Required task
Reproduce everything from the line containing "Where should I click to: Open" down to the end of the items, swapping "purple" for "green" and leaving all else unchanged.

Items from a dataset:
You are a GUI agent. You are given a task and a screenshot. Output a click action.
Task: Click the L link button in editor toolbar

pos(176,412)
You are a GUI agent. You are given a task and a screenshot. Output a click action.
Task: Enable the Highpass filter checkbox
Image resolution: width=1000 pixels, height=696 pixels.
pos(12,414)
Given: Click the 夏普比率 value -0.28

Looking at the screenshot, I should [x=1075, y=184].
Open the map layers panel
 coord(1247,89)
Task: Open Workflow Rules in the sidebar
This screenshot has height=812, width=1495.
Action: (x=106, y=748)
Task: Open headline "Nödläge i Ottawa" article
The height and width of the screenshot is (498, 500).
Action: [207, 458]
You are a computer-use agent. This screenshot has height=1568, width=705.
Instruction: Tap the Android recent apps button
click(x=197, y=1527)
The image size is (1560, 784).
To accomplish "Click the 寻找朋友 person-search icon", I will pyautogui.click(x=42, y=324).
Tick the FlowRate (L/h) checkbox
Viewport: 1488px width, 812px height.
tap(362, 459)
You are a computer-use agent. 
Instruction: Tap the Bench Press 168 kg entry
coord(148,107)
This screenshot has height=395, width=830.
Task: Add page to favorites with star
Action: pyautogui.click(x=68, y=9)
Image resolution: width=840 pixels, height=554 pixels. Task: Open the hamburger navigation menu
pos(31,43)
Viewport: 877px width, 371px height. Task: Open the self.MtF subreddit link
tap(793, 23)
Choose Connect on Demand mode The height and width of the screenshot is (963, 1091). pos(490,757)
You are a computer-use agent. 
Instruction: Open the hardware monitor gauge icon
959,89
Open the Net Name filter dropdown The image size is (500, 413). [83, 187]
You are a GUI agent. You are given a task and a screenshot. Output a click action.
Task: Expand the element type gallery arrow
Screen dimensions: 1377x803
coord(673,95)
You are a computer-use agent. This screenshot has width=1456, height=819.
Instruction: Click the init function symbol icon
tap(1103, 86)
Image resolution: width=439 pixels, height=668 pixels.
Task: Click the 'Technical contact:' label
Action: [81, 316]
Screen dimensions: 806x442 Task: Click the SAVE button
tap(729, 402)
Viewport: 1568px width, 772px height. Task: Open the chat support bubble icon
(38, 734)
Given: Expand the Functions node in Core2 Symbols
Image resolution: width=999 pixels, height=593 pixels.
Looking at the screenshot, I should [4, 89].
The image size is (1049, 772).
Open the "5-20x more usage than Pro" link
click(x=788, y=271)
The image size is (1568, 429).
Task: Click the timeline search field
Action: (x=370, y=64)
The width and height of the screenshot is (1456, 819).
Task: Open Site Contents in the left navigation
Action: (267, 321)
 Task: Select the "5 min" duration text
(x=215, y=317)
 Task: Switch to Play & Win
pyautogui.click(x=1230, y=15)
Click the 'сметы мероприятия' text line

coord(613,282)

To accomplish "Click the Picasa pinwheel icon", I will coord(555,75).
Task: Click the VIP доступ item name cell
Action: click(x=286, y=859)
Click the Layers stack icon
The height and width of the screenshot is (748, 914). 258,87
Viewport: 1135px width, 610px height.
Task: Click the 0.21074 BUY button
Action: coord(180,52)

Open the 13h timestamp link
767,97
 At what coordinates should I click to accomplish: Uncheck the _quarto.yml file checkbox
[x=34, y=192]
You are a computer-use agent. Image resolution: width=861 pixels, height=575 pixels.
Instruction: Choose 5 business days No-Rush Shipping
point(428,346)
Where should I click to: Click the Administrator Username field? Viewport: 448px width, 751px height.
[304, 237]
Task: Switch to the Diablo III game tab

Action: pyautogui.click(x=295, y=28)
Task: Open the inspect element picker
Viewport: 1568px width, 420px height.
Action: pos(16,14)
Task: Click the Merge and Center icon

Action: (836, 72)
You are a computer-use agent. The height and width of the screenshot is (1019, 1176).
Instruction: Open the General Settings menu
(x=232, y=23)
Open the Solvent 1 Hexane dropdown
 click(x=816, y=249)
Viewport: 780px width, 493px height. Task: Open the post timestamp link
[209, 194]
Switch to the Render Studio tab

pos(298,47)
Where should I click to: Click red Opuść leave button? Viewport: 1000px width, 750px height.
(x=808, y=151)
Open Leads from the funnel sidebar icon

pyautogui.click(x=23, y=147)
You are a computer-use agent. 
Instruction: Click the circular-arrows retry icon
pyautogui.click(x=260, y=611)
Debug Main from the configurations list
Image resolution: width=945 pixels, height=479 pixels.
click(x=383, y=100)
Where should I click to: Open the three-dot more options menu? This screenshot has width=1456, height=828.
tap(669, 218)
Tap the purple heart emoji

Worked answer
Where should I click to: Open the three-dot more options menu? This screenshot has width=1456, height=828.
tap(669, 218)
Tap the green heart emoji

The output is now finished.